How Long Is a Piece of String? A Brief Empirical Analysis of Tokenizers
Jonathan Roberts, Kai Han, Samuel Albanie
TL;DR
This paper addresses the instability of token counts as a universal length unit for frontier LLMs by performing an empirical analysis of tokenization across eight domains and ten tokenizers. The authors quantify character-to-token compression with $c = \dfrac{n_{chars}}{n_{tokens}}$, and examine how tokenization affects context limits and pricing, revealing substantial cross-domain and cross-tokenizer variation. They challenge common heuristics, such as the 0.75 words/token rule, and show that model-native context limits are not directly comparable across domains or models. The work provides practical guidance for interpreting token-based metrics, enabling more accurate benchmarking, cost estimation, and fair evaluation of LLM capabilities across diverse text types.
Abstract
Frontier LLMs are increasingly utilised across academia, society and industry.

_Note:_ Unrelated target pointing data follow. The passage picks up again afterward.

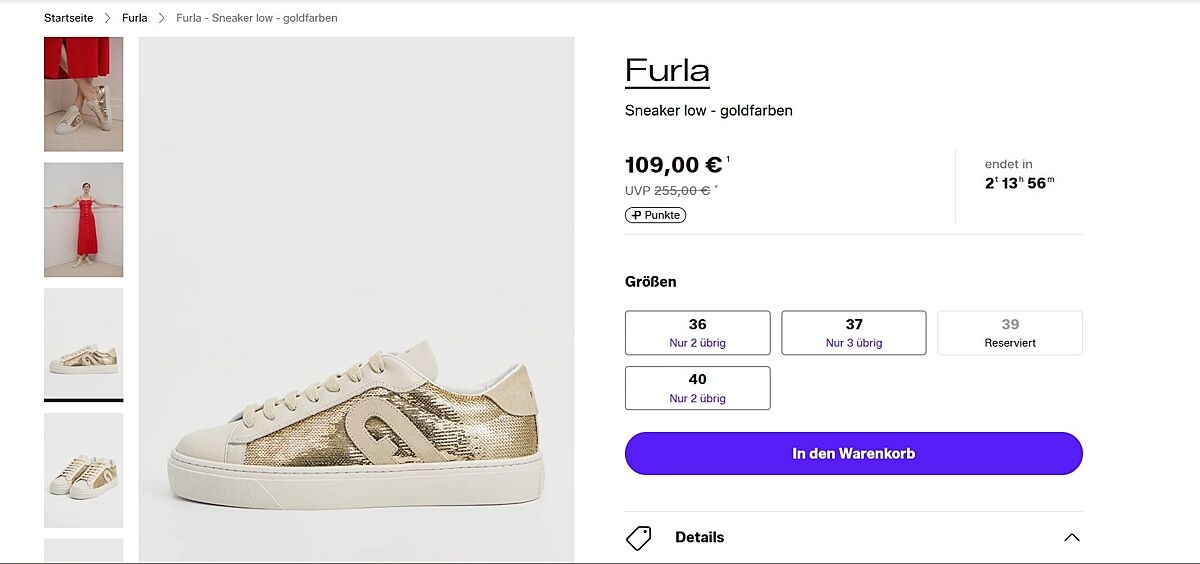The height and width of the screenshot is (564, 1200).
Task: Click the Details section header
Action: pyautogui.click(x=699, y=538)
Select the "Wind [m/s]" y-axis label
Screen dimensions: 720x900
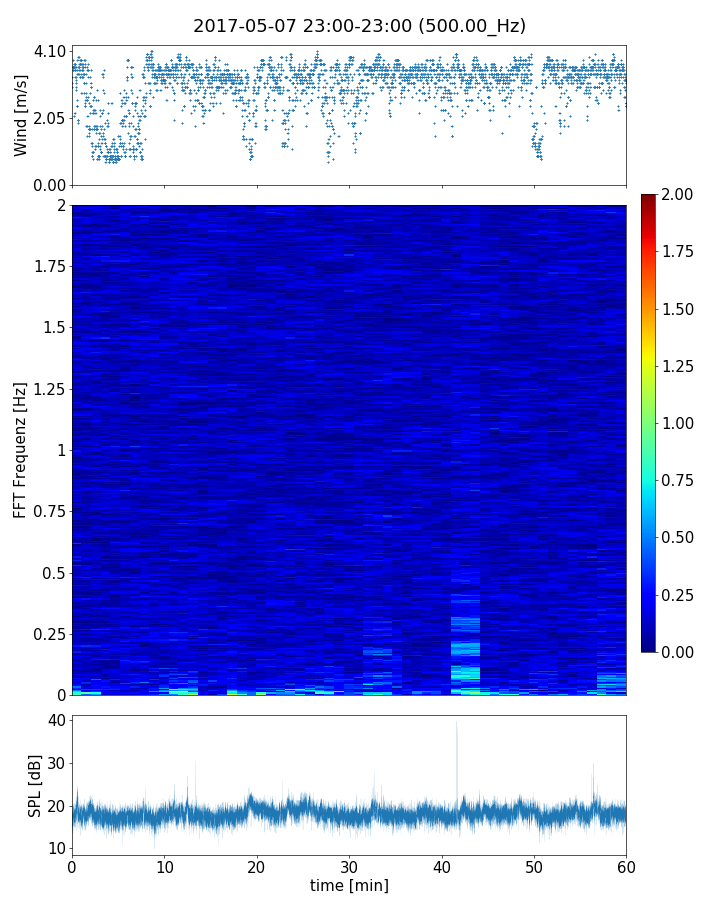[x=21, y=115]
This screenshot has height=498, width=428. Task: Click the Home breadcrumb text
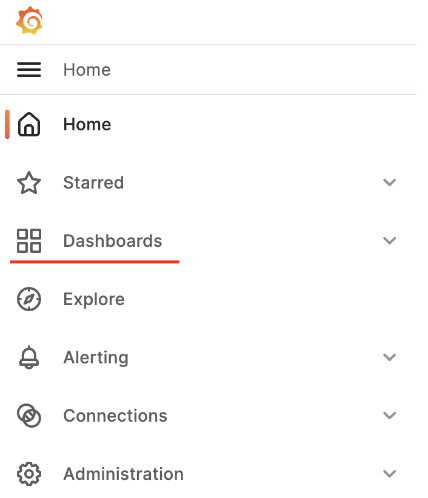[87, 70]
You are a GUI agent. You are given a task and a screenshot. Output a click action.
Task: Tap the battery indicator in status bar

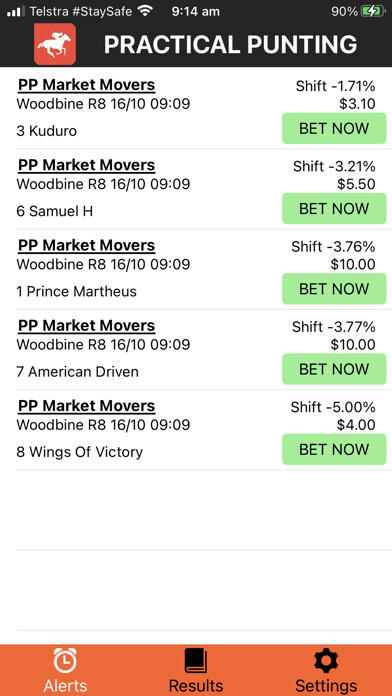[x=374, y=12]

A commonly used unit for comparing models, their inputs and outputs, and estimating inference pricing is the token. In general, tokens are used as a stable currency, assumed to be broadly consistent across tokenizers and contexts, enabling direct comparisons. However, tokenization varies significantly across models and domains of text, making naive interpretation of token counts problematic. We quantify this variation by providing a comprehensive empirical analysis of tokenization, exploring the compression of sequences to tokens across different distributions of textual data. Our analysis challenges commonly held heuristics about token lengths, finding them to be overly simplistic. We hope the insights of our study add clarity and intuition toward tokenization in contemporary LLMs.